DATA SUPPLIED:

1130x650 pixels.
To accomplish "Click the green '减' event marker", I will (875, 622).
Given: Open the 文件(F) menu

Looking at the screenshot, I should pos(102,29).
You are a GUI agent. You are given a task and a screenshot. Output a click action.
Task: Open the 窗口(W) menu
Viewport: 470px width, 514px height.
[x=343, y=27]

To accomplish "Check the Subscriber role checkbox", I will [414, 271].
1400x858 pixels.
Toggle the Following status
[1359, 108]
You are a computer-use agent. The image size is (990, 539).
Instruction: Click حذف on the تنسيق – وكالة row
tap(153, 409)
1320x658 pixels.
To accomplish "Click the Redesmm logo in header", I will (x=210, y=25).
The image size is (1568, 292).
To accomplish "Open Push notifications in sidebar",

WORK INSTRUCTIONS:
Copy every entry above word for word, with nothing changed.

RIGHT ANSWER:
1130x650 pixels.
To accomplish "Click the green '减' event marker", I will (875, 622).
Given: Open the 文件(F) menu

Looking at the screenshot, I should pos(102,29).
You are a GUI agent. You are given a task and a screenshot. Output a click action.
Task: Open the 窗口(W) menu
Viewport: 470px width, 514px height.
[x=343, y=27]

To accomplish "Check the Subscriber role checkbox", I will [414, 271].
1400x858 pixels.
Toggle the Following status
[1359, 108]
You are a computer-use agent. The image size is (990, 539).
Instruction: Click حذف on the تنسيق – وكالة row
tap(153, 409)
1320x658 pixels.
To accomplish "Click the Redesmm logo in header", I will (x=210, y=25).
The image size is (1568, 292).
To accomplish "Open Push notifications in sidebar",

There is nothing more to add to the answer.